** THE TASKS **
a) In the text about the 1992 house guest that follows, why does the writer call the fanzine editor Jeremy Beadle? Explain in one to three sentences.
b) Pick up the text about the 1992 house guest after its final sentence and write the next part.

** TEXT EXTRACT **
621 Monosodium 621 - We, Torn from the Earth by Wonders of Gold (1992) C15+


Back in 1992, both Paul Condon - editor of Gneurosis - and myself had been subject to visitation by a fanzine editor to whom I shall cryptically refer as Jeremy Beadle because he was a fan of the same. Jeremy Beadle came to stay with me and slept on my sofa for a couple of nights but soon began to get on my tits, at which point I fobbed him off on Paul Condon and his sofa, like a true pal. Amazingly Paul was still speaking to me afterwards, so I suppose he understood, and on the positive side we subsequently had a whale of a time comparing notes and discussing how annoying we found Jeremy Beadle over beers and ciggies. Then one Saturday afternoon we went to some kind of free festival in New Cross, the one held annually in that park behind the Venue at the end of Clifton Ride - as it is misnamed in S. Alexander Reed's shit book about industrial music. There were crusty bands and there was beer and it was a nice day, and the conversation soon turned to Jeremy Beadle and his annoyingness. The thing that had really got to me about his visit, as I explained, was his diet. He wouldn't eat anything. Every night I'd cook something - spaghetti bolognese or curry or whatever, and I'm really not a bad cook.

** ENTRIES PROVIDED **
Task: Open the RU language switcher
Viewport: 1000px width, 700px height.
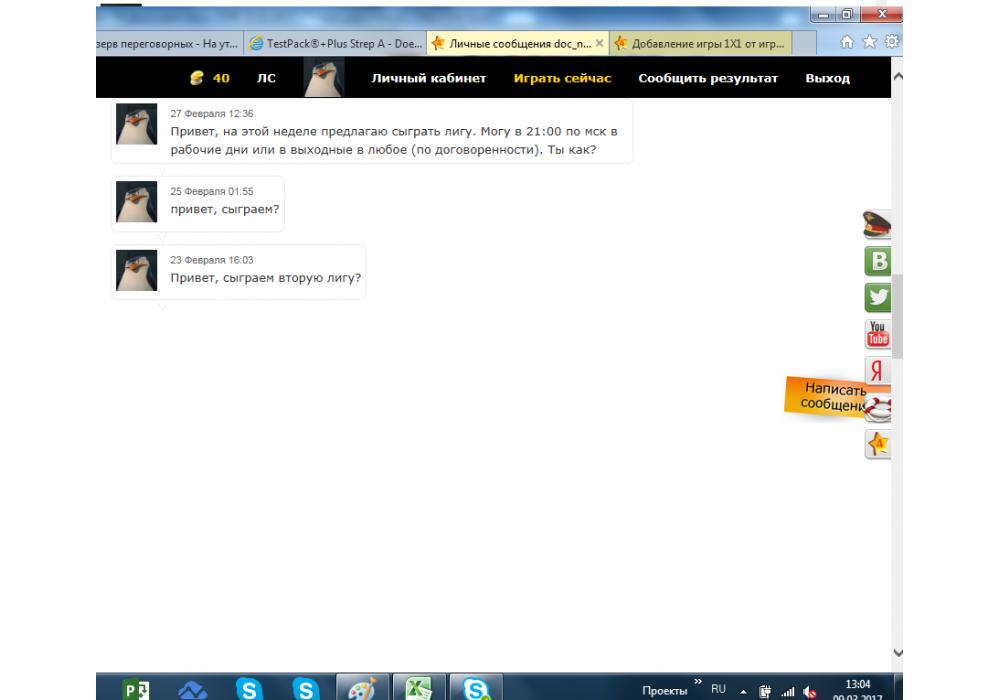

---

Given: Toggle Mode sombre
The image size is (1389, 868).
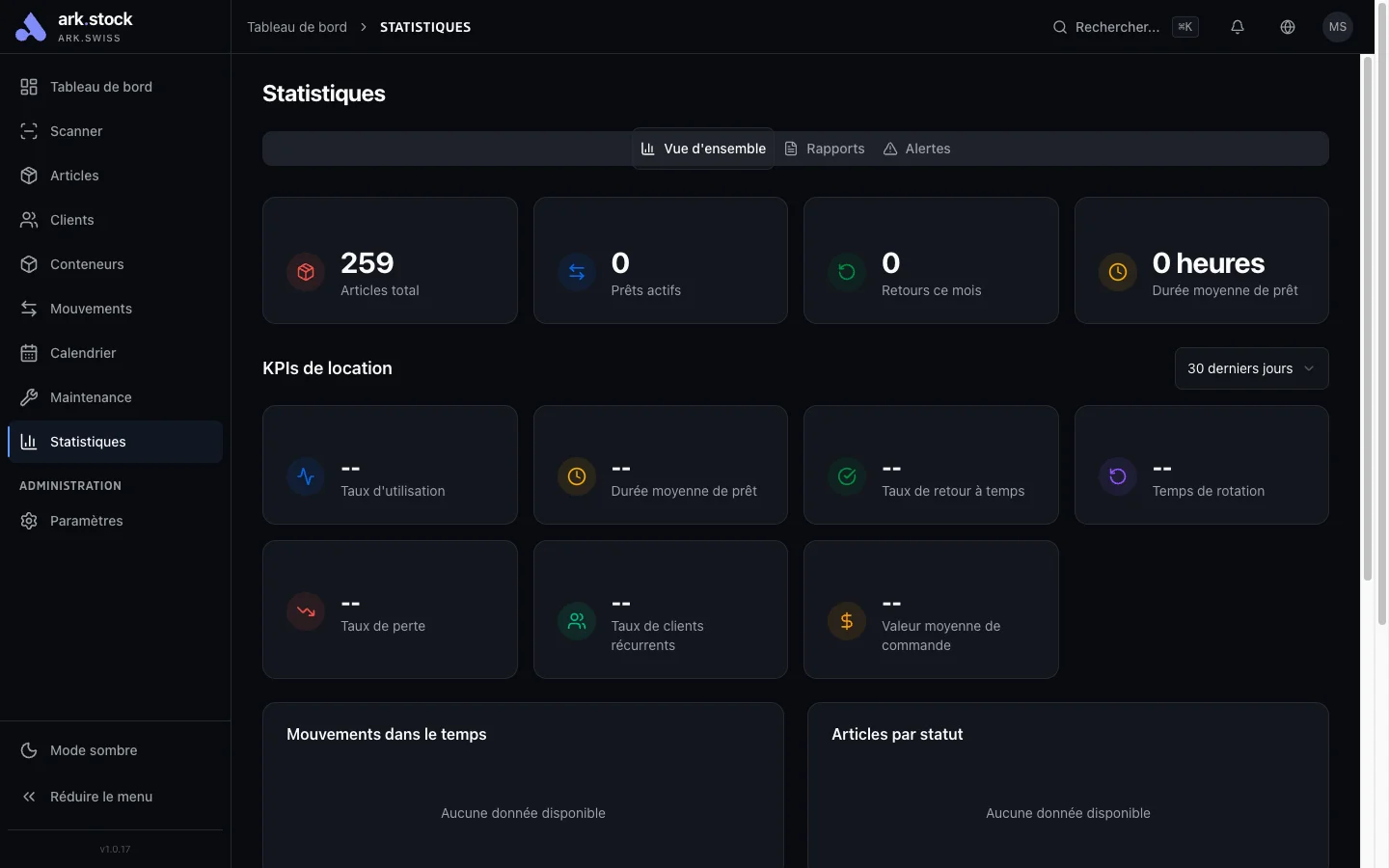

** RESULTS FOR THE EXERCISE **
a) The writer uses the name as a cryptic reference to the fanzine editor because the editor was a fan of Jeremy Beadle.

b)
'How much of this do you want, Jeremy Beadle?' I would ask.

'Oh I'm fine,' he would say, smiling as he pulled a family size bag of fucking Monster Munch and a litre bottle of Pepsi from his back pack.

Paul and I realised that neither of us had ever seen him eat anything other than crisps or related potato-based snacks generally marketed at school children, and this made us howl with laughter for most of the rest of the afternoon, culminating in Paul proposing we get t-shirts made - a picture of a packet of crisps with the legend Crisps - My Favourite! I'm not even really sure why it made us laugh so much, but it did.

Meanwhile I was toying with the idea of recording sarcastic power electronics, an idea which found itself split into two, one branch leading here, and the other to 621 Monosodium 621, but with those three little magickal dots around the numbers like you have on Current 93 records. Paul had an expensive sampler and was an accomplished violinist, and the idea was to record something with all of the usual fixations of the industrial or whatever the fuck you want to call it genre - Manson, Crowley, Hitler, and potato-derived snack foods. We both also found neofolk unintentionally amusing, so 621 Monosodium 621 - named after everyone's favourite flavour enhancer - was firing off in a number of directions all at once whilst going out of its way to take itself extremely seriously.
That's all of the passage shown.